Overview
Sutter County: California's Great Opportunity, a brochure produced by the state, ca. 1920; courtesy the Sutter County Public Library / Shades of California
A New Source of Labor
Industry in the United States continued to grow during and after the First World War and with it came the need for large numbers of workers. But war and the subsequent restrictive immigration laws limited the number of immigrants who might previously have filled those jobs. Industry needed a new source of labor.
African Americans
Pushed out of the South by white racism and enticed by advertisements for jobs in the North, hundreds of thousands of African Americans migrated to cities such as Philadelphia, New York, and Chicago in the 1910s and 1920s. Although their numbers were few, African Americans also moved west to California during these years.
Filipinos and Mexicans
Other great internal migrations of the era are less well known. One example is the migration of Filipinos to California. The Philippines was a territory of the U.S. from 1898 to 1945. As American colonial subjects, Filipinos were considered by law to be U.S. nationals, which gave them the right to move freely within the U.S. and its territories. After the 1924 Immigration Act put and end to the immigration of agricultural laborers from Japan and India, industrial farmers in California needed a new labor force. Filipinos filled these jobs by the thousands. By 1930 nearly 56,000 Filipinos resided on the West Coast, mostly in California.

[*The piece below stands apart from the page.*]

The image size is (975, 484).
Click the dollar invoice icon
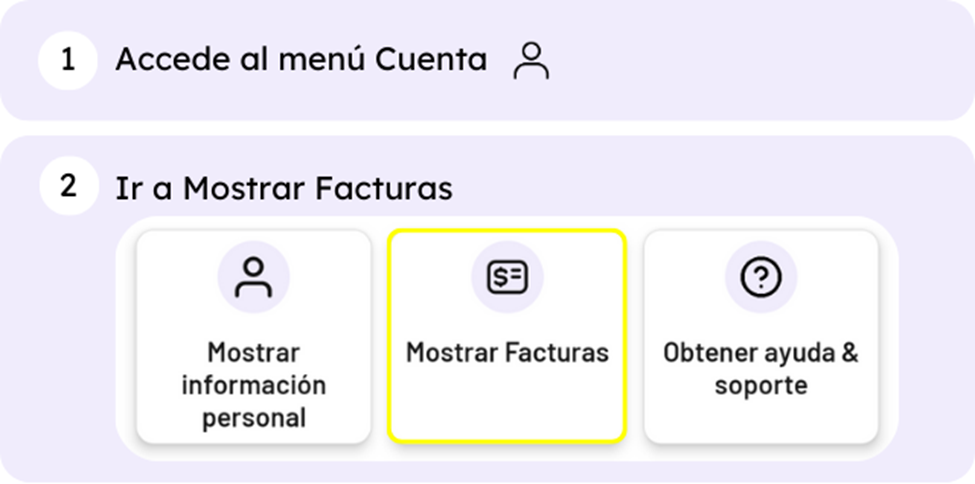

The 1910s and 1920s also marked a major surge in the immigration of Mexicans to the United States. Although for many the move was temporary and solely work-related, many others decided to move their families to border states such as California and settle permanently. Between 1910 and 1930, the official census figures show the Mexican immigrant population in the U.S. increasing from 200,000 to 600,000. The real number of Mexicans living in the U.S., however, was certainly much higher.